Probably an easy question (1 Viewer)

[Giant Lobster]

Is there a way to solve x^3 - 3x^2 + 3x + 3 = 0? (Answer is 1 - 2^(2/3) i think)

Is there some kind of cubic formula (like the quadratic formula we learnt in yr 9) I could use in these situations?
(No im not an idiot, there is one but its not in the syllabus.
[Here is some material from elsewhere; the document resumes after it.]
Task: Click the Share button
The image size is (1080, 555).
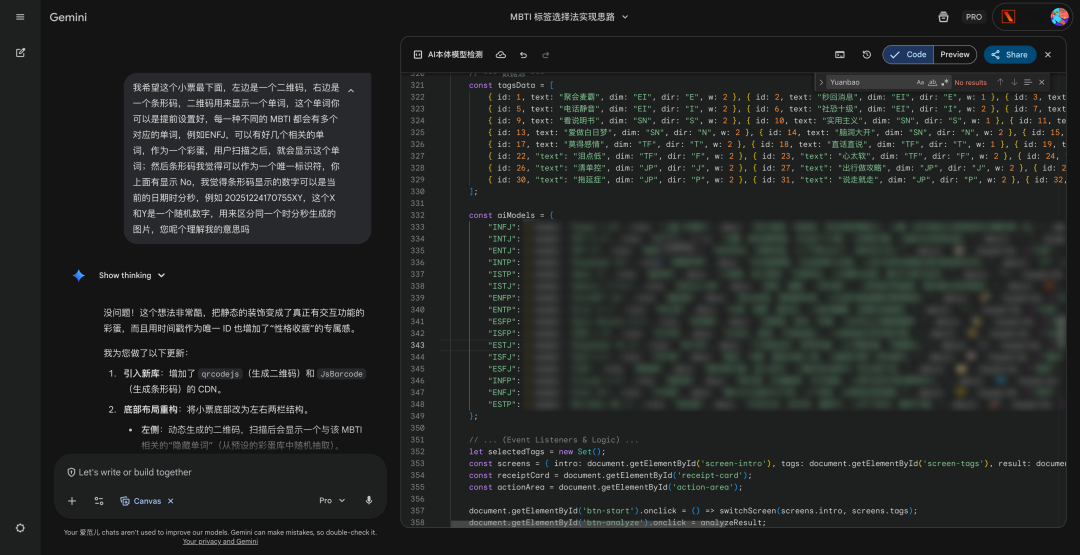Action: point(1009,55)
I remember seeing it before, got a square root within another or somethin and has complex numbers in it I think)

If not, is there a way to do it using agebraic skills? like, rearranging etc...
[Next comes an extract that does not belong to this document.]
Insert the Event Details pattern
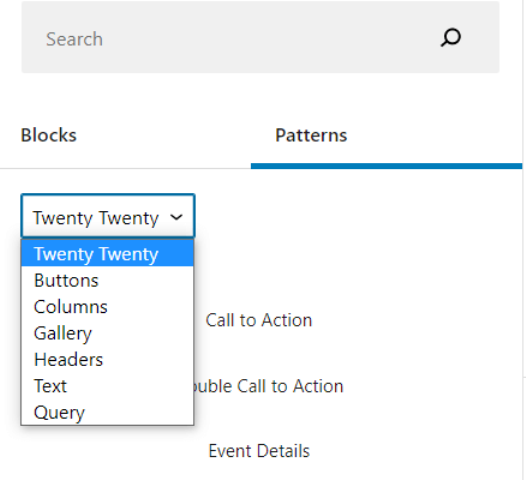click(x=259, y=451)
(Originally this was a question asking me to find the stationary point of y = (x^3 - 3x)/((x-1)^2) but i dunno how to solve cubics without rational roots; perhaps there was another way)

 

[wogboy]

x^3 - 3x^2 + 3x + 3 = 0

if you look closely it resembles the bionomial expansion of (x-1)^3.

(x-1)^3 = x^3 - 3*x^2 + 3x - 1

x^3 - 3x^2 + 3x + 3 = (x-1)^3 + 4
(x-1)^3 = -4
x = 1 - 4^(1/3) = 1 - 2^(2/3)

Highly non trivial question

There is Cardan's formula for solving any cubic polynomial, but it's an awful eyesore to look at :

http://www.math.vanderbilt.edu/~schectex/courses/cubic/

 

[Giant Lobster]

amazing.... gawd Im crap at this

holy crap that cubic formula owns!
*looks for the quartic formula*
...
wow.

edit::
hey thats skilled, how u "completed the cube". Can that method be applied in all cases?
Correct me if im wrong but a little fiddling around after reading ur reply, I dont think it can be applied everywhere like completing the square can. The aim of this "completing the cube" is to get rid of everything but a constant right? hmmm doesnt seem to work with all cubics.

 

[Constip8edSkunk]

in the case above, u know that the cubics will expand out to the likes of 1:3:3:1 for the coefficients. as the coefficient of x^2 is negative you know it would b (x-a)^3 +something so the constant term would b '-1'. this only works cuz the other 3 coefficients fits to the 1:3:3:1 pattern othe wise you'd have something like (ax+b)^3+cx+d

 

[Grey Council]

the only problem is see'ing the solution the first time.

hehe. *dont worry guardian, you'll get better with practise*. Hope so.

And that cubic formula? :O if you memorise it, your crazy. Its 10 times quicker to just try and find the roots some other way. ANY other way.

 

[Giant Lobster]

heh... id say cubics with rational roots can be done by practically anyone. the formula comes in handy when theres all irrational roots / complex roots.

 

[:: ck ::]

holy cow @ the formula

i dont think we'd be allowed to use that in the hsc wud we? is it out of the syllabus

 

[ND]

You can always solve a cubic eqn by using substitutions. In this case the substitution would be x=y+1:

(y+1)^3-3(y+1)^2+3(y+1)+1=0
expanding that out gives:
y^3+4=0

Basically the aim of the subtitution is to get rid of the y^2 (and in this case it also got rid of the y).

 

[Giant Lobster]

yeah this substitution method ive seen in the leet sections of harder books, but they dont really teach you anywhere. I really have to learn how to solve cubics using that method.